The key point is that rationalizing (here $\color{#c00}{\textit{real-izing}}$) denominators allows one to lift "existence of inverses of elements $\ne 0\,$" from $\mathbb R$ to $\mathbb C,\,$ i.e. since $\mathbb R$ is a field, $\rm\ 0\ne r\in \mathbb R\ \Rightarrow\ r^{-1}\in \mathbb R,\:$ so
$$\rm 0\ne\alpha\in\mathbb C\ \ \Rightarrow\ \ 0\ne{\alpha\alpha}' = r\in \mathbb R\ \ \Rightarrow \underbrace{\frac{1}\alpha\, =\, \frac{1\ \alpha'}{\alpha\:\alpha'}\, =\, \frac{\alpha'}r\in\mathbb C}_{\textstyle{\color{#c00}{\textit{real-ize}}\ the\ denominator} }$$
Thus $ $ field $\mathbb R\, \Rightarrow\, $ field $\mathbb C\ $ by using the norm $\rm\:\alpha\to\alpha\!\ \alpha'\:$ to lift existence of inverses from $\mathbb R$ to $\mathbb C.$
More generally we can construct "rational" ($\in$ Z) multiples $\ne 0$ of algebraic elements $\alpha\ne 0$ (of a domain D algebraic over a subring Z) via the constant term of a minimal polynomial of $\alpha$ over Z (vs. above use of norm = product of conjugates).

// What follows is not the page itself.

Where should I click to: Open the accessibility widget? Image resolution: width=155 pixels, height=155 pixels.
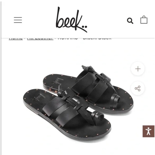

Namely, since $\rm\:0\ne\alpha\in$ D is algebraic over Z, it is a root of a polynomial $\rm\:0\ne f(x)\in Z[x].\:$ W.l.o.g. $\rm\:f(0)\ne 0\:$ by $\rm\:f(\alpha)\ \alpha^n = 0\ \Rightarrow\ f(\alpha) = 0,\:$ since nonzero elements of a domain are cancellable. Thus we may write $\rm\:f(x) = x\ g(x)-n\:$ for $\rm\ 0 \ne n\in Z.\:$ So $\rm\ f(\alpha) = 0\ \Rightarrow\ \alpha\ g(\alpha) = n\in Z.\:$ So $\rm\:n\:$ is our "rational" ($\in$ Z) multiple $\ne 0\,$ of $\rm\,\alpha.\,$ As above, this enables us to "rationalize" a denominator $\rm\:\alpha\in D\:$ by multiplying by $\rm \alpha' = g(\alpha), $ viz.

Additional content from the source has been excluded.